Niespodziewanie znalazłam się w szpitalu. Po wypadku i długim leczeniu wróciłam do pracy i gdy wszystko wskazywało na to, że wychodzę już na prostą, nagle wystąpiły komplikacje, konieczność kolejnej operacji i tym razem dłuższego pobytu w szpitalu. Stawiałam pytania: dlaczego? Teraz chyba znam już odpowiedź…

Na sali szpitalnej byłyśmy dwie: ja i moja współtowarzyszka niedoli. Dość szybko okazało się, że pani Kasia, choć trafiła na oddział ortopedii ze złamaną ręką, nie może być operowana ze względu na ogólny stan zdrowia – szybko postępującą chorobę nowotworową. Bardzo źle znosiła swój stan, co przejawiało się w używanym przez nią słownictwie. Ze względu na moje ograniczenia pozostało mi jedynie dobre słowo i pogoda ducha. Starałam się wspierać ją w odnalezieniu się w szpitalnej rzeczywistości.

Codziennie przychodził do mnie kapelan szpitalny z komunią świętą. Pani nie reagowała na  jego obecność. Zastanawiałam się, co mogę zrobić: ja chrześcijanka, ja osoba konsekrowana.  Czułam, że jestem do niej posłana.

Podjęłam próbę rozmowy. Zapytałam czy spała (była na dużych dawkach morfiny) czy też widziała, że przychodzi o mnie ksiądz z Panem Jezusem. Odpowiedziała, że czasem spała a czasem udawała, żeby księdzu nie było przykro. Powiedziała też, że bardzo kocha Pana Boga, ale do kościoła nie chodzi, więc bardzo by zgrzeszyła, gdyby przyjęła komunię świętą.

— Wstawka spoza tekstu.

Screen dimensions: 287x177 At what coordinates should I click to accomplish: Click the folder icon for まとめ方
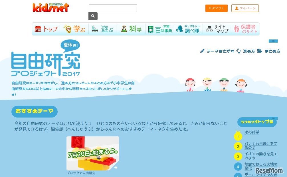[260, 51]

Nie jestem osobą łatwo nawiązującą kontakty, nie umiem rozmawiać o Bogu z ludźmi, których prawie nie znam. Czułam się jak Mojżesz, który nie będąc dobrym mówcą wzbraniał się przed powierzoną mu misją. Podjęłam jednak próbę rozmowy na temat spowiedzi. Na tamtą chwilę rozmowa wydawała się jednak nieskuteczna. Pozostawała tylko modlitwa.

Kolejne dni przynosiły coraz gorsze wiadomości. Pani Kasi powiedziano wprost, że zostało jej już tylko umieranie. Ktoś z rodziny wspomniał, że może trzeba poprosić księdza o namaszczenie, ale że nie wiedzą jak to jest. I wtedy pani Kasia zwracając się do mnie powiedziała „Pani się na tym zna…” Wyjaśniłam najprościej jak umiałam istotę sakramentów i dodałam, że sama też po wypadku przyjęłam sakrament chorych.

Gdy rodzina wyszła, ośmielona słowami „Pani się na tym zna…” podjęłam kolejną próbę rozmowy na temat spowiedzi. Tym razem nie spotkałam się z niechęcią a jedynie z bezradnością osoby, która od wielu lat nie przystępowała do sakramentów świętych. Zaproponowałam rozmowę z księdzem, powiedziałam, że na pewno jej pomoże.

Po południu, jak codzienne, przyszedł kapłan. Po przyjęciu komunii świętej poprosiłam, by porozmawiał z panią Kasią. Odpowiedział, że już próbował i skierował się do wyjścia. Zatrzymałam go jednak, powiedziałam, że jest umierająca, że z nią rozmawiałam  i poprosiłam, żeby spróbował jeszcze raz.

Podszedł do jej łóżka. Gdy rozmowa zaczynała zmierzać ku spowiedzi, tak szybko jak tylko dałam radę, chwyciłam kule i pokuśtykałam na korytarz. Szturmowałam Niebo różańcem. Po jakimś czasie ksiądz zaprosił mnie do sali i już w mojej obecności udzielił pani Kasi sakramentu chorych i komunii świętej. Po jego wyjściu moja sąsiadka całowała obrazki, które od niego dostała.

Kolejnego dnia już obie razem przyjęłyśmy komunię świętą. Przez czas naszego wspólnego pobytu w szpitalu pani Kasia zmieniła się. Zamiast przykrych słów, pielęgniarki i salowe zaczęły słyszeć od niej „dziękuję”. W swoich decyzjach chciała być w zgodzie z nauczaniem Kościoła. Gdy go nie znała, zwracała się do mnie z pytaniem, tradycyjnie zaczynając od „Pani się na tym zna…”

Gdy wychodziłam ze szpitala pożegnałyśmy się serdecznie. Zapewniłam ją o modlitwie, a pani Kasia powiedziała, że będzie jej mnie brakowało. Wiem, że rodzina znalazła jej miejsce w hospicjum. Nie wiem czy jeszcze żyje, ale modlę się za nią jak za kogoś bliskiego mojemu sercu.